If someone wants it applied there, or to any other stable or longterm
tree, then please email the backport, including the original git commit
id to <stable@xxxxxxxxxxxxxxx>.
thanks,
greg k-h
------------------ original commit in Linus's tree ------------------
From c780e86dd48ef6467a1146cf7d0fe1e05a635039 Mon Sep 17 00:00:00 2001
From: Jan Kara <jack@xxxxxxx>
Date: Thu, 6 Feb 2020 15:28:12 +0100
Subject: [PATCH] blktrace: Protect q->blk_trace with RCU
KASAN is reporting that __blk_add_trace() has a use-after-free issue
when accessing q->blk_trace. Indeed the switching of block tracing (and
thus eventual freeing of q->blk_trace) is completely unsynchronized with
the currently running tracing and thus it can happen that the blk_trace
structure is being freed just while __blk_add_trace() works on it.

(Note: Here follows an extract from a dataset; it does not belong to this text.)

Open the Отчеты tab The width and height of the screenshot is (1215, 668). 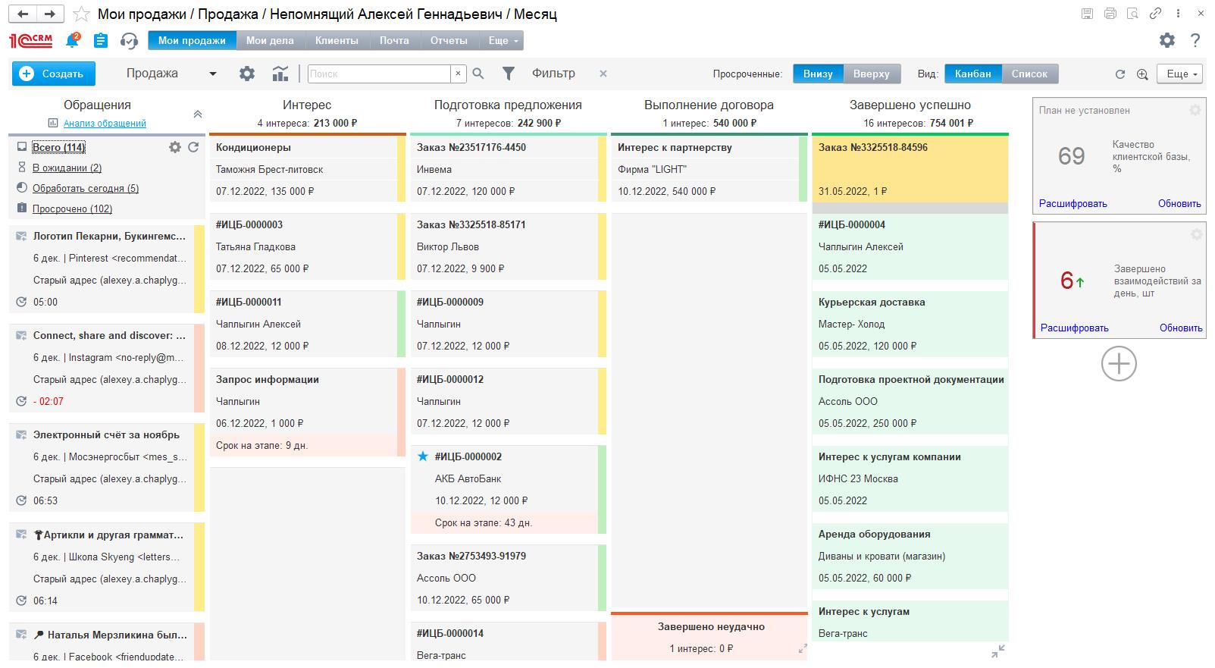coord(449,40)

Protect accesses to q->blk_trace by RCU during tracing and make sure we
wait for the end of RCU grace period when shutting down tracing. Luckily
that is rare enough event that we can afford that. Note that postponing
the freeing of blk_trace to an RCU callback should better be avoided as
it could have unexpected user visible side-effects as debugfs files
would be still existing for a short while block tracing has been shut
down.
Link: https://bugzilla.kernel.org/show_bug.cgi?id=205711
CC: stable@xxxxxxxxxxxxxxx
Reviewed-by: Chaitanya Kulkarni <chaitanya.kulkarni@xxxxxxx>
Reviewed-by: Ming Lei <ming.lei@xxxxxxxxxx>
Tested-by: Ming Lei <ming.lei@xxxxxxxxxx>
Reviewed-by: Bart Van Assche <bvanassche@xxxxxxx>
Reported-by: Tristan Madani <tristmd@xxxxxxxxx>
Signed-off-by: Jan Kara <jack@xxxxxxx>
Signed-off-by: Jens Axboe <axboe@xxxxxxxxx>
The conflict was because we don't have 67c0496e87d1 ("kernfs: convert
kernfs_node->id from union kernfs_node_id to u64") on 5.4. Fixed and
queued up.
--
Thanks,
Sasha